Mensch und Handy passen so gut zusammen, dass sie heiraten sollten. Manche haben das schon getan.
Henning Gajek ist schwer nicht zu erreichen. Er hat ein Handy mit einer D1-Nummer. Und eines mit einer D2-Nummer. Und eines mit einer E-Plus-Nummer. Und eines mit einer Interkom-Nummer. Sogar eines mit einer Quam-Nummer. Sollten sie mal alle ausgeschaltet sein ("Privatsphäre und so"), kann man ihn auf seinem Cityruf anpiepen. Und falls er in ein ganz tiefes Funkloch gefallen ist, gibt es immer noch seinen Pager für das Iridium-Satellitennetz. Jeder darf von der Website
www.gajek.de eine Botschaft ins All schicken. Die Satelliten nehmen sie auf und suchen Herrn Gajek. Meistens findet ihn der Satellit, der eben über Bad Dürkheim bei Kaiserslautern kreuzt. Aus dem Weltraum ist Gajeks roter Mazda, Baujahr 1988, gut erkennbar. Er hat mehr Antennen als der Sputnik.
So viel, wie Gajek telefoniert, müsste er die perfekte Vorschau auf den Menschen des mobilen Zeitalters sein. Kürzlich stellte eine für Motorola erstellte Studie fest, dass die "Verbreitung des Mobiltelefons eine signifikante Veränderung der sozialen und ökonomischen Machtverhältnisse bewirkt". Der dänische Futurologe Rolf Jensen beschreibt in seinem Buch "Dream Society" sogar, dass die Menschen sich künftig in "mobilen Stämmen" zusammenfinden werden: Über den Globus verteilt, durch das Funknetz jedoch in ständiger Interaktion.

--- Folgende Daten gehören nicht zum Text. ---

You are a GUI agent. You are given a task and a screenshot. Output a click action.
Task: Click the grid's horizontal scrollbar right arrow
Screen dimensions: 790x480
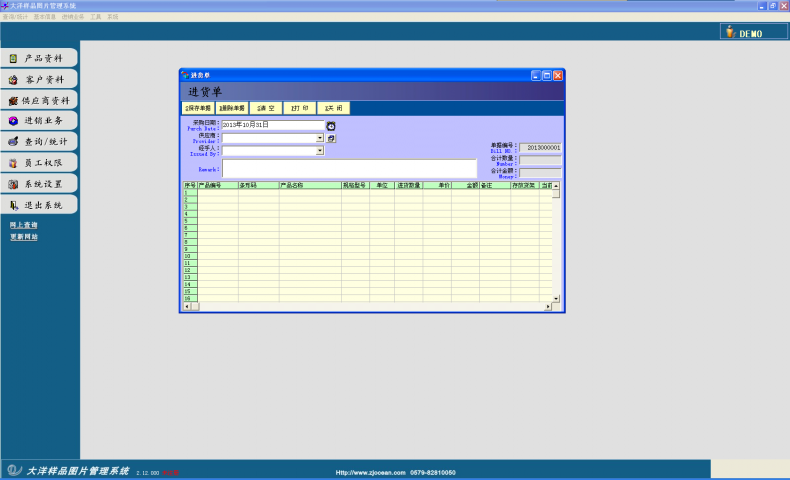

Sieht dieser Homo mobilicus aus wie Gajek, wird er rote Lederslipper tragen, die etwa so viel Kilometer hinter sich haben wie ein Mazda von 1988, aber meist durch eine Schlabberjeans verdeckt werden. Er wird mit 40 noch im Haus der Eltern wohnen, warum nicht, es gibt ja Wichtigeres.
Verrückt? Ich?
Gajek ist der geistige Führer einer kleinen Bewegung von Menschen, die von der Mobiltelefonie besessen sind. Sie sind am besten beschrieben mit der Bezeichnung, die sie sich selbst gegeben haben: "verstrahlt". Verstrahlte sammeln Mobilfunkgeräte und Sim-Karten wie Briefmarken. Und sie lieben und hassen das Handy, wie man eine Frau lieben kann, weil sie einen täglich neu fasziniert - und hassen kann, weil sie mit unberechenbaren Zickigkeiten nervt und außerdem teuer ist. Weil man ihr immer mehr verfällt und doch noch nicht genug hat, spürt, wie man langsam wunderlich wird. Nicht weiß, ob man verrückt ist - oder nur der normalste Mann auf Erden.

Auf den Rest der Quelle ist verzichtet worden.